Convert the part of the listing that opens with the line containing "Open options menu on 血光满天 post" and closes with the line containing "The height and" into a Markdown table with the columns Row and Line, numbering each row and skipping blank lines. Leave the pictures out of the table.
•••
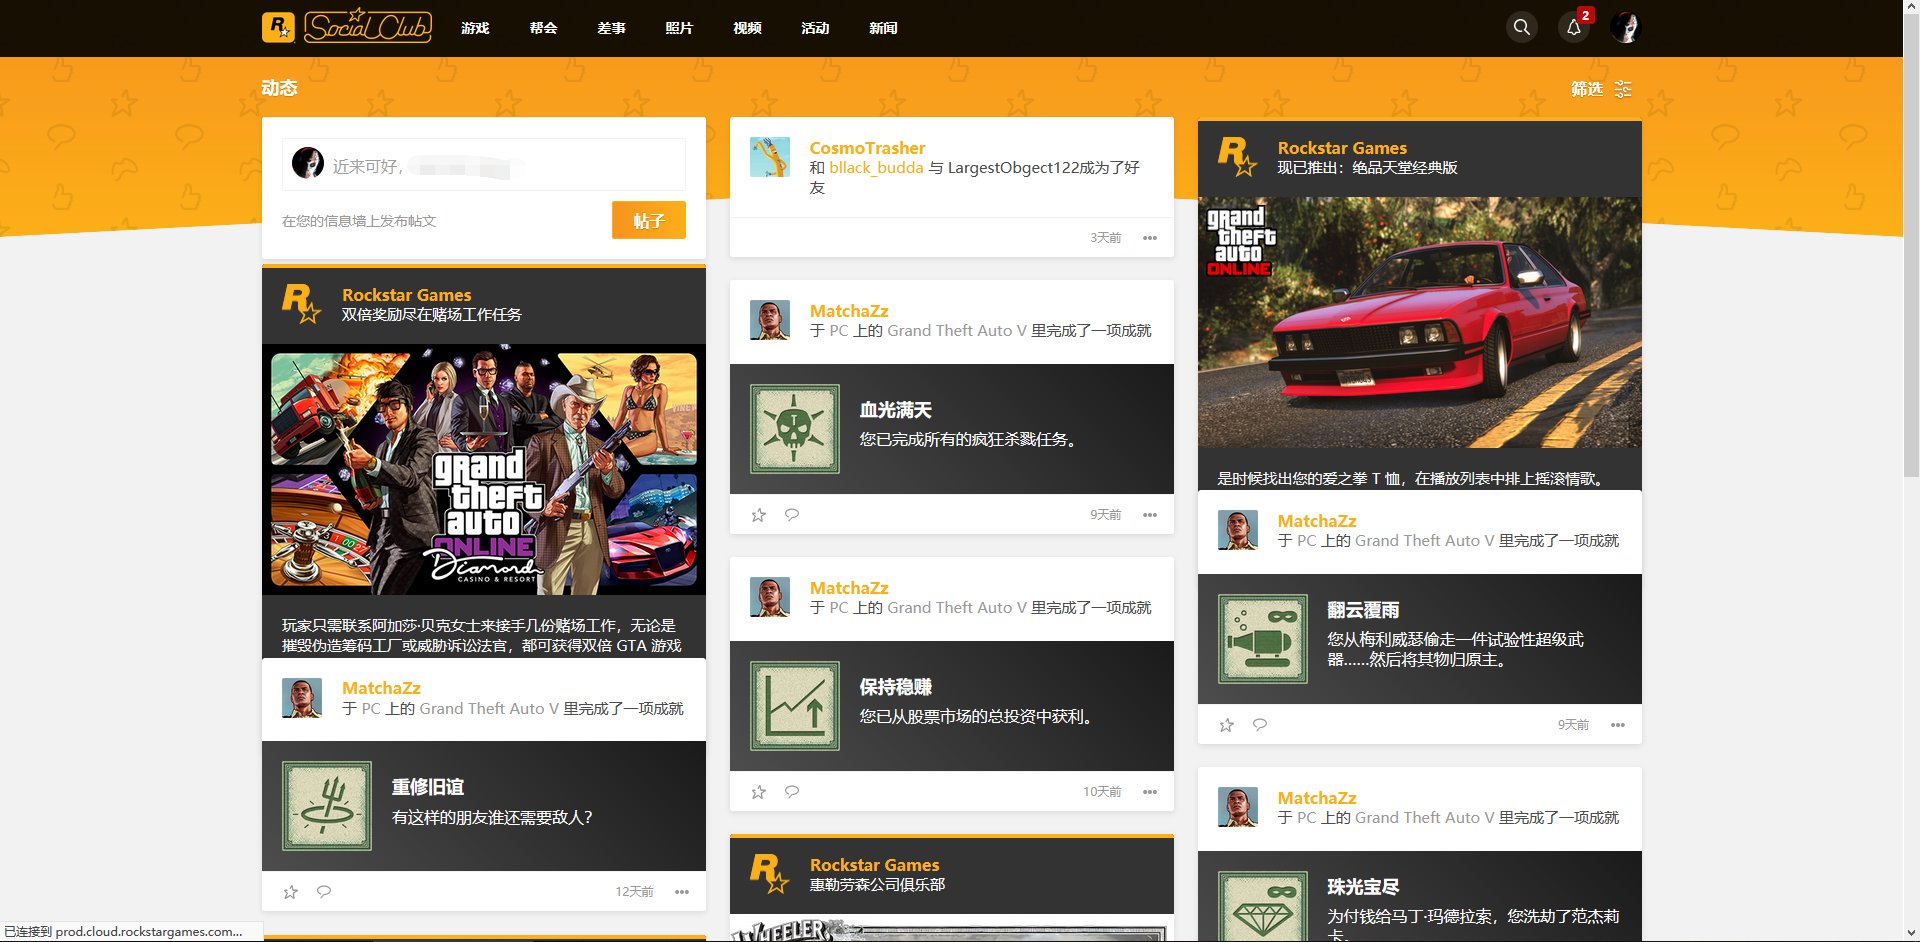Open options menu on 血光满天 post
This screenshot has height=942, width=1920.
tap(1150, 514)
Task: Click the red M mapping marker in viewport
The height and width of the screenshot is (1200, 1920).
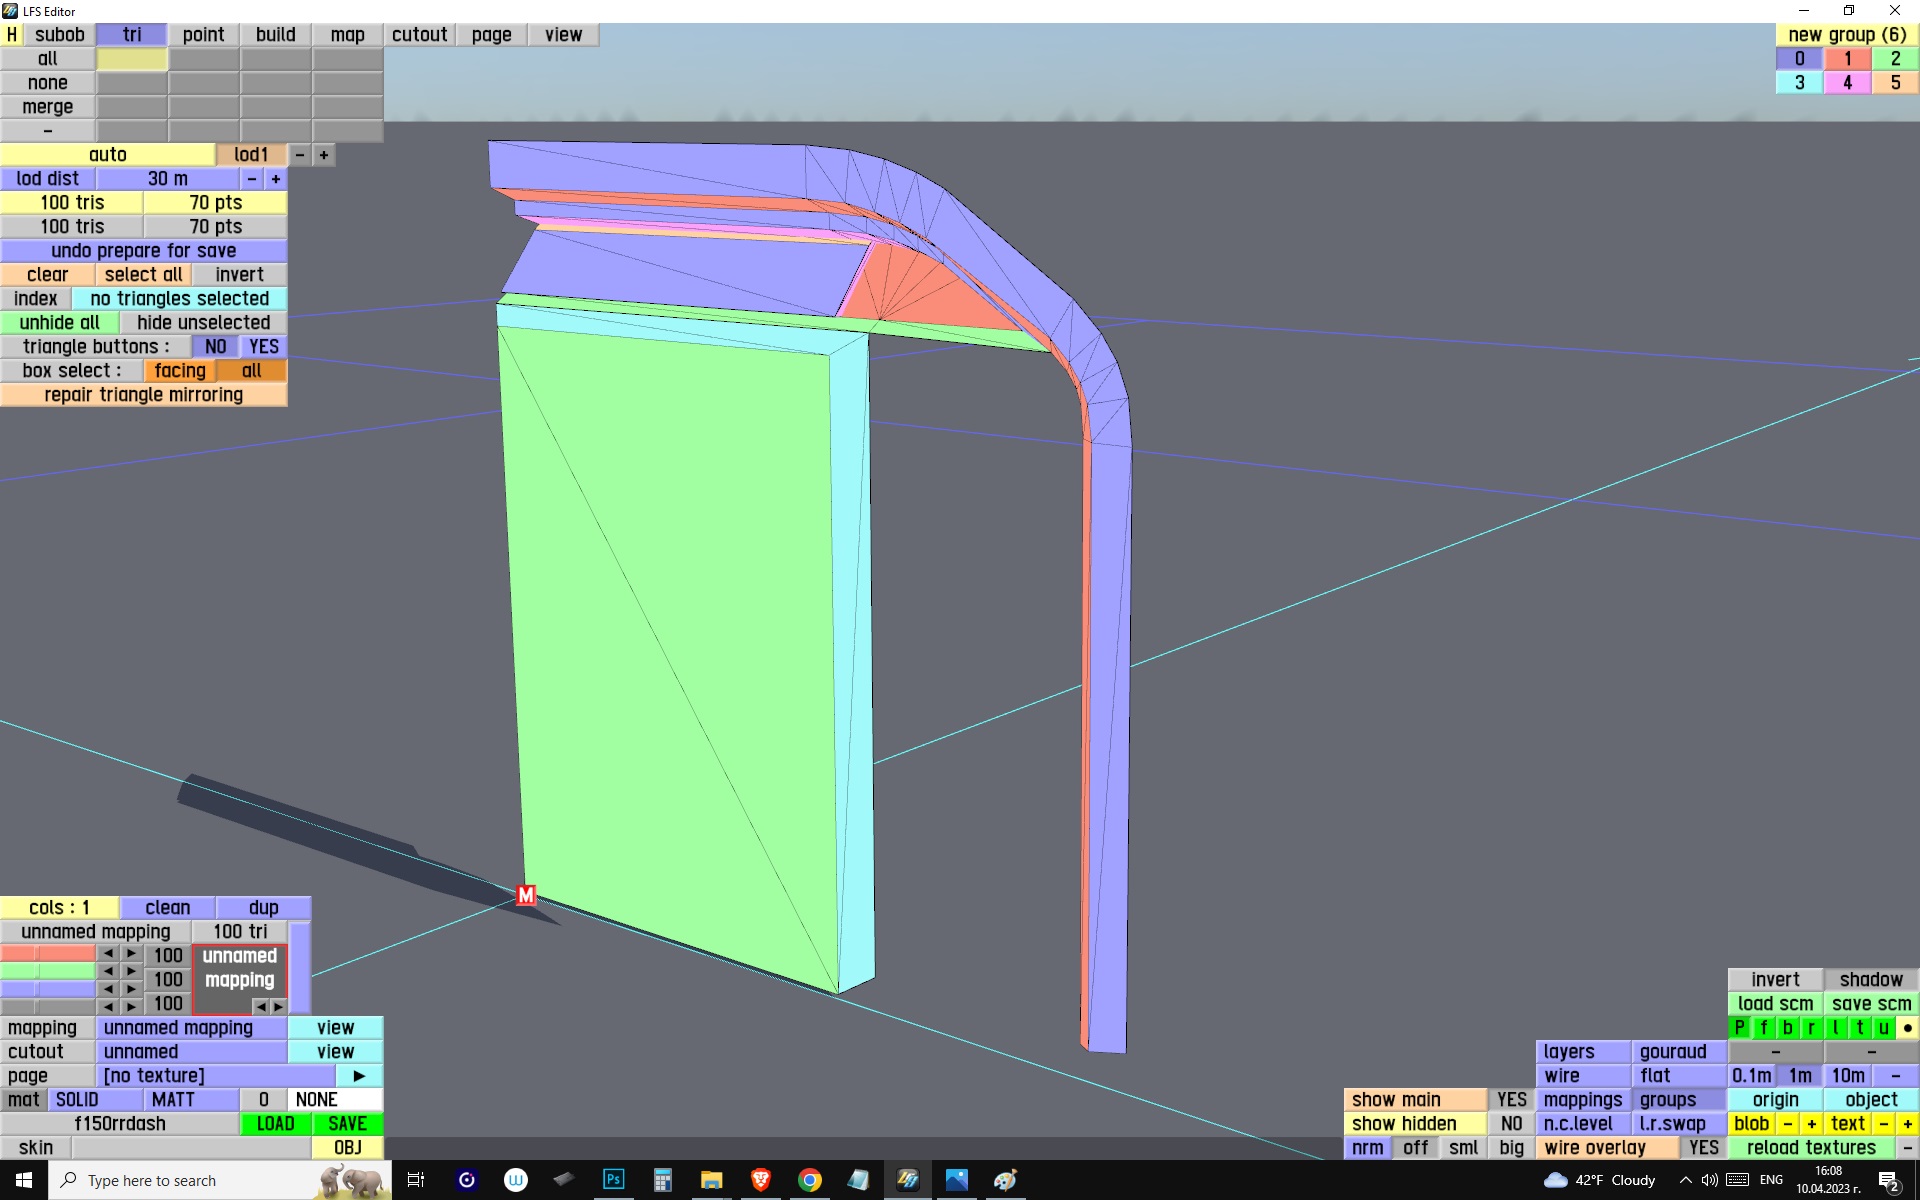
•••
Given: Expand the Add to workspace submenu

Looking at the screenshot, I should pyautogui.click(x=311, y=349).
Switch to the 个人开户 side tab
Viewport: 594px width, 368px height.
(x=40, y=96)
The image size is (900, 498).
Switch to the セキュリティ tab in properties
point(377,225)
•••
Answer to this problem:
| Row | Line |
|---|---|
| 1 | Open options menu on 血光满天 post |
| 2 | This screenshot has height=942, width=1920. |
| 3 | tap(1150, 514) |
| 4 | Task: Click the red M mapping marker in viewport |
| 5 | The height and width of the screenshot is (1200, 1920). |